Stored data entries
• • • • •

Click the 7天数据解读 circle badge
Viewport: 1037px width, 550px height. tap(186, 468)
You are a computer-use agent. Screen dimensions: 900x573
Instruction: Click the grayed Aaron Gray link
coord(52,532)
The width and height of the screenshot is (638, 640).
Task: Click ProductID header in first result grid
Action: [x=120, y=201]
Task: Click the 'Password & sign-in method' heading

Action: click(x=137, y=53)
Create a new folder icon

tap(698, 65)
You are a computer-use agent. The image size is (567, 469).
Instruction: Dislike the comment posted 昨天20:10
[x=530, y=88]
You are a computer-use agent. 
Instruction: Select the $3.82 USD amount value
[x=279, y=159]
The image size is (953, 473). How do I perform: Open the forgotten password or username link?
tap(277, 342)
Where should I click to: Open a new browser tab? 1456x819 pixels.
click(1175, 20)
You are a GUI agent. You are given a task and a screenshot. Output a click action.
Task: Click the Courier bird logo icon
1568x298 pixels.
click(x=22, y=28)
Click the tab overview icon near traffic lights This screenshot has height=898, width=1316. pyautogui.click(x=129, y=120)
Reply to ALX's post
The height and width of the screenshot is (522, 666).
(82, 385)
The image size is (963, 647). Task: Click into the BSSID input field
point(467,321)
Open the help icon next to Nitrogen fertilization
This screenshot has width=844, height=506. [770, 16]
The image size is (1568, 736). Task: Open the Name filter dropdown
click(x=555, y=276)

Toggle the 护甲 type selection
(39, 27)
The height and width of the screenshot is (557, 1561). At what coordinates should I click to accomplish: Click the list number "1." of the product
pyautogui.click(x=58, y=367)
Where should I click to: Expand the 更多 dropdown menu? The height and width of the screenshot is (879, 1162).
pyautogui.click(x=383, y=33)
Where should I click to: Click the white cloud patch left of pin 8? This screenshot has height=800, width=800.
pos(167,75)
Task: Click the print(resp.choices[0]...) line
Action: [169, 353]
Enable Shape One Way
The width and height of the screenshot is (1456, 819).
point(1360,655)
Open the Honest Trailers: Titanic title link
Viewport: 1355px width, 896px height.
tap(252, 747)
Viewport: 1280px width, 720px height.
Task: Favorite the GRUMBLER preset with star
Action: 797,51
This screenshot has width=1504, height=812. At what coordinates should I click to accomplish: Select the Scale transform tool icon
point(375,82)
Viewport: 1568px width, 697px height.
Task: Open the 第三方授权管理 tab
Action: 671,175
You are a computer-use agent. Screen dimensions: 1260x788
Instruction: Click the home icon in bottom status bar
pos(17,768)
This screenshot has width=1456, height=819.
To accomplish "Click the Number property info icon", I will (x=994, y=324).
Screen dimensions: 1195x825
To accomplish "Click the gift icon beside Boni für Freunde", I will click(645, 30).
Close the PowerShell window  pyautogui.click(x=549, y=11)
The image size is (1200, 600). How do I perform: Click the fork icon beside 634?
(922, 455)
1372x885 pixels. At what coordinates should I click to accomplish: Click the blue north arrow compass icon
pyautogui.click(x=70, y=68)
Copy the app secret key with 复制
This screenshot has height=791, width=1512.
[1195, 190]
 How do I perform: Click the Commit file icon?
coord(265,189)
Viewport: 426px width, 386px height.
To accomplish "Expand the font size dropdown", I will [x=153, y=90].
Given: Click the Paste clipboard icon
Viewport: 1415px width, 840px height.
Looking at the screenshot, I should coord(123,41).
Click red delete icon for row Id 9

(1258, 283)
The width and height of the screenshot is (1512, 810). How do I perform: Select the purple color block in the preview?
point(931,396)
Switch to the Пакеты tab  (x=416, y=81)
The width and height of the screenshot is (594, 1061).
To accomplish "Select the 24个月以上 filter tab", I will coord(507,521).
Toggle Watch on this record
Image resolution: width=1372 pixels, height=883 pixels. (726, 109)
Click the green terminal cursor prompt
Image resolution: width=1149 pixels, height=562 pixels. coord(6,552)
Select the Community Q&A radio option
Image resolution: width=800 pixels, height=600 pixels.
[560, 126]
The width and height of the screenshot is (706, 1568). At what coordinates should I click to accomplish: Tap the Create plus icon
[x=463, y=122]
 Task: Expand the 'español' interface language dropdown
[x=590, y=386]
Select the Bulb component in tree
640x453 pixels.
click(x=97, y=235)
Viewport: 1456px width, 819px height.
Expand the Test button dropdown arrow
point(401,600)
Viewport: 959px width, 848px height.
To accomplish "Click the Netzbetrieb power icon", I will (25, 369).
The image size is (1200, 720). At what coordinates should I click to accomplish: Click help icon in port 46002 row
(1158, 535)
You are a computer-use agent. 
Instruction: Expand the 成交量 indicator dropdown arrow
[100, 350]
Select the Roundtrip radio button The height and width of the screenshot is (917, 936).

• • • • •

Rewrite every line of the rows above as a numbered list, skipping the blank lines.

FULL OUTPUT:
1. Click the 7天数据解读 circle badge
2. Viewport: 1037px width, 550px height. tap(186, 468)
3. You are a computer-use agent. Screen dimensions: 900x573
4. Instruction: Click the grayed Aaron Gray link
5. coord(52,532)
6. The width and height of the screenshot is (638, 640).
7. Task: Click ProductID header in first result grid
8. Action: [x=120, y=201]
9. Task: Click the 'Password & sign-in method' heading
10. Action: click(x=137, y=53)
11. Create a new folder icon
12. tap(698, 65)
13. You are a computer-use agent. The image size is (567, 469).
14. Instruction: Dislike the comment posted 昨天20:10
15. [x=530, y=88]
16. You are a computer-use agent. 
17. Instruction: Select the $3.82 USD amount value
18. [x=279, y=159]
19. The image size is (953, 473). How do I perform: Open the forgotten password or username link?
20. tap(277, 342)
21. Where should I click to: Open a new browser tab? 1456x819 pixels.
22. click(1175, 20)
23. You are a GUI agent. You are given a task and a screenshot. Output a click action.
24. Task: Click the Courier bird logo icon
25. 1568x298 pixels.
26. click(x=22, y=28)
27. Click the tab overview icon near traffic lights This screenshot has height=898, width=1316. pyautogui.click(x=129, y=120)
28. Reply to ALX's post
29. The height and width of the screenshot is (522, 666).
30. (82, 385)
31. The image size is (963, 647). Task: Click into the BSSID input field
32. point(467,321)
33. Open the help icon next to Nitrogen fertilization
34. This screenshot has width=844, height=506. [770, 16]
35. The image size is (1568, 736). Task: Open the Name filter dropdown
36. click(x=555, y=276)
37. Toggle the 护甲 type selection
38. (39, 27)
39. The height and width of the screenshot is (557, 1561). At what coordinates should I click to accomplish: Click the list number "1." of the product
40. pyautogui.click(x=58, y=367)
41. Where should I click to: Expand the 更多 dropdown menu? The height and width of the screenshot is (879, 1162).
42. pyautogui.click(x=383, y=33)
43. Where should I click to: Click the white cloud patch left of pin 8? This screenshot has height=800, width=800.
44. pos(167,75)
45. Task: Click the print(resp.choices[0]...) line
46. Action: [169, 353]
47. Enable Shape One Way
48. The width and height of the screenshot is (1456, 819).
49. point(1360,655)
50. Open the Honest Trailers: Titanic title link
51. Viewport: 1355px width, 896px height.
52. tap(252, 747)
53. Viewport: 1280px width, 720px height.
54. Task: Favorite the GRUMBLER preset with star
55. Action: 797,51
56. This screenshot has width=1504, height=812. At what coordinates should I click to accomplish: Select the Scale transform tool icon
57. point(375,82)
58. Viewport: 1568px width, 697px height.
59. Task: Open the 第三方授权管理 tab
60. Action: 671,175
61. You are a computer-use agent. Screen dimensions: 1260x788
62. Instruction: Click the home icon in bottom status bar
63. pos(17,768)
64. This screenshot has width=1456, height=819.
65. To accomplish "Click the Number property info icon", I will (x=994, y=324).
66. Screen dimensions: 1195x825
67. To accomplish "Click the gift icon beside Boni für Freunde", I will click(645, 30).
68. Close the PowerShell window  pyautogui.click(x=549, y=11)
69. The image size is (1200, 600). How do I perform: Click the fork icon beside 634?
70. (922, 455)
71. 1372x885 pixels. At what coordinates should I click to accomplish: Click the blue north arrow compass icon
72. pyautogui.click(x=70, y=68)
73. Copy the app secret key with 复制
74. This screenshot has height=791, width=1512.
75. [1195, 190]
76.  How do I perform: Click the Commit file icon?
77. coord(265,189)
78. Viewport: 426px width, 386px height.
79. To accomplish "Expand the font size dropdown", I will [x=153, y=90].
80. Given: Click the Paste clipboard icon
81. Viewport: 1415px width, 840px height.
82. Looking at the screenshot, I should coord(123,41).
83. Click red delete icon for row Id 9
84. (1258, 283)
85. The width and height of the screenshot is (1512, 810). How do I perform: Select the purple color block in the preview?
86. point(931,396)
87. Switch to the Пакеты tab  (x=416, y=81)
88. The width and height of the screenshot is (594, 1061).
89. To accomplish "Select the 24个月以上 filter tab", I will coord(507,521).
90. Toggle Watch on this record
91. Image resolution: width=1372 pixels, height=883 pixels. (726, 109)
92. Click the green terminal cursor prompt
93. Image resolution: width=1149 pixels, height=562 pixels. coord(6,552)
94. Select the Community Q&A radio option
95. Image resolution: width=800 pixels, height=600 pixels.
96. [560, 126]
97. The width and height of the screenshot is (706, 1568). At what coordinates should I click to accomplish: Tap the Create plus icon
98. [x=463, y=122]
99.  Task: Expand the 'español' interface language dropdown
100. [x=590, y=386]
101. Select the Bulb component in tree
102. 640x453 pixels.
103. click(x=97, y=235)
104. Viewport: 1456px width, 819px height.
105. Expand the Test button dropdown arrow
106. point(401,600)
107. Viewport: 959px width, 848px height.
108. To accomplish "Click the Netzbetrieb power icon", I will (25, 369).
109. The image size is (1200, 720). At what coordinates should I click to accomplish: Click help icon in port 46002 row
110. (1158, 535)
111. You are a computer-use agent. 
112. Instruction: Expand the 成交量 indicator dropdown arrow
113. [100, 350]
114. Select the Roundtrip radio button The height and width of the screenshot is (917, 936).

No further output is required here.